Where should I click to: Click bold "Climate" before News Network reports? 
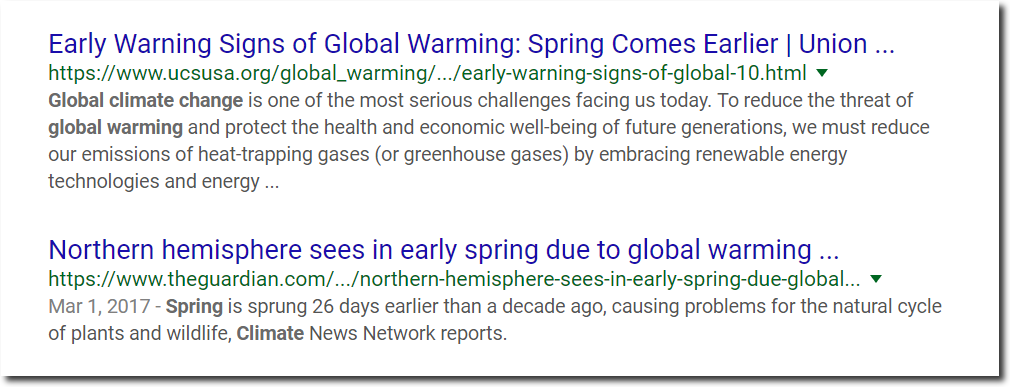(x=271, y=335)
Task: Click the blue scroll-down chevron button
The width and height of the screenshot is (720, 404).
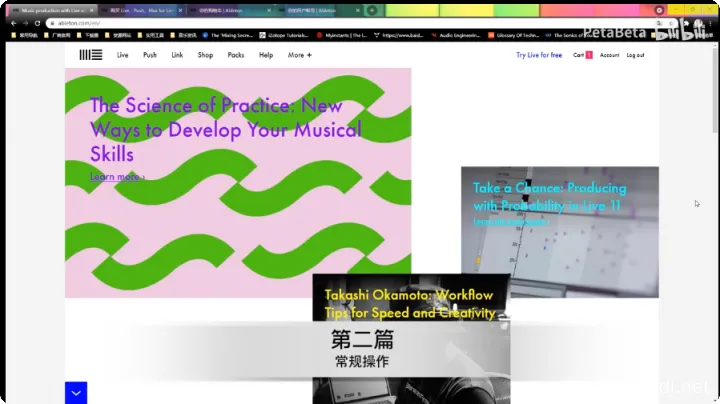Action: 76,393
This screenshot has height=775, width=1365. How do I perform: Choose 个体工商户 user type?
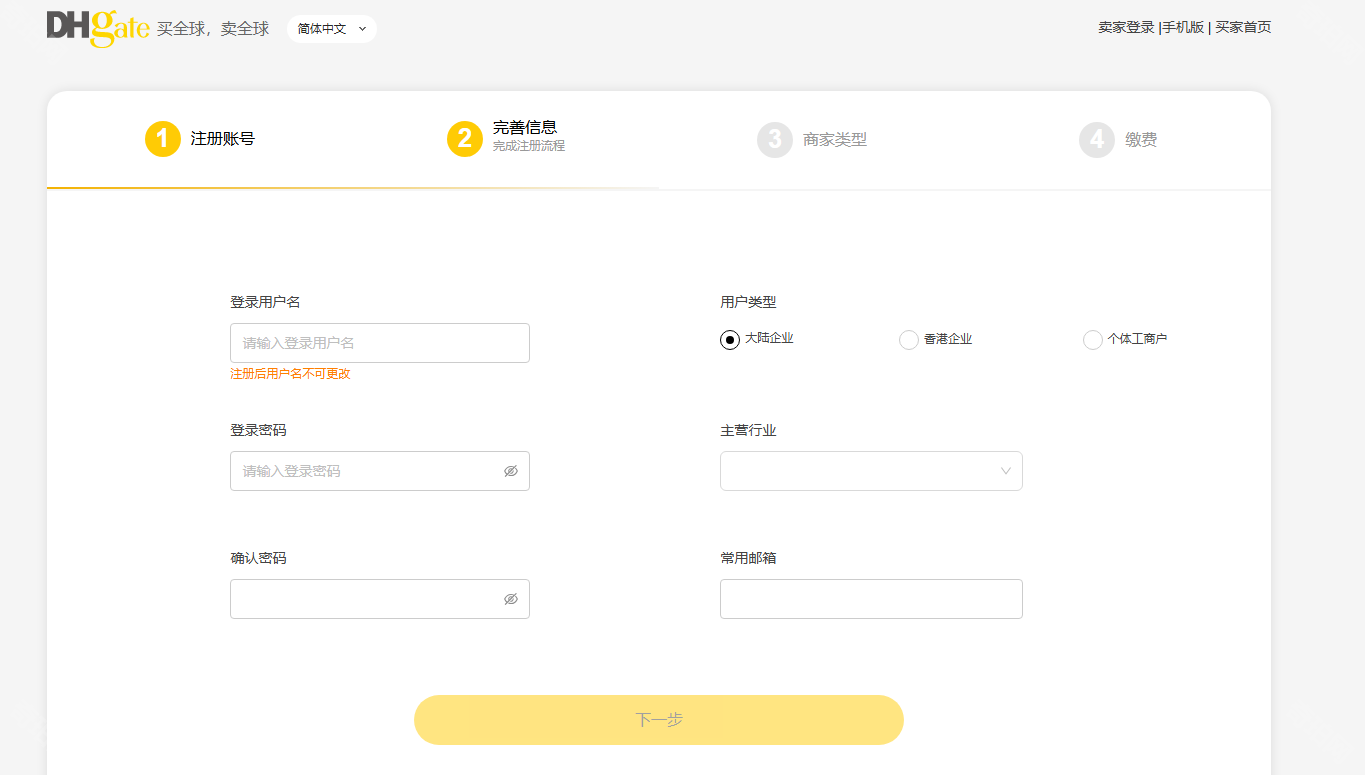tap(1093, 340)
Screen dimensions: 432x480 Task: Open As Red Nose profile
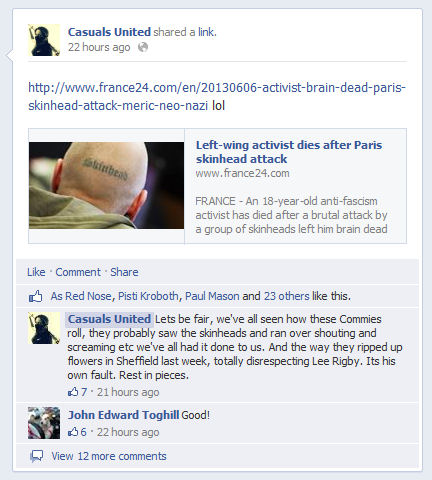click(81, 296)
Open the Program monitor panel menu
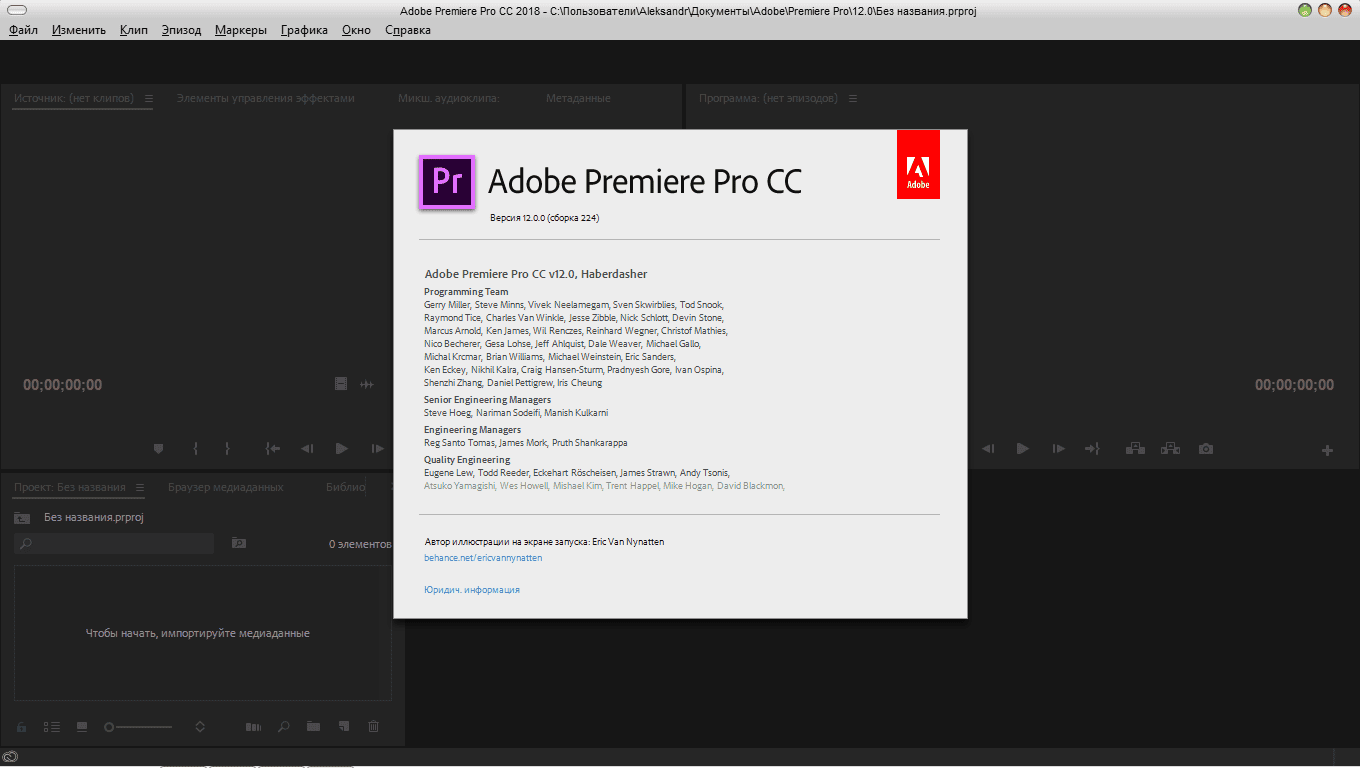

== Exercise ==
Word for word, reproduce each line from the one with "Task: Click the" through the last line of the material above, both included, and drop the pictures.

== Result below ==
Task: Click the blue scroll-down chevron button
The width and height of the screenshot is (720, 404).
Action: 76,393
This screenshot has height=775, width=1365. How do I perform: Choose 个体工商户 user type?
tap(1093, 340)
Screen dimensions: 432x480 Task: Open As Red Nose profile
click(81, 296)
Open the Program monitor panel menu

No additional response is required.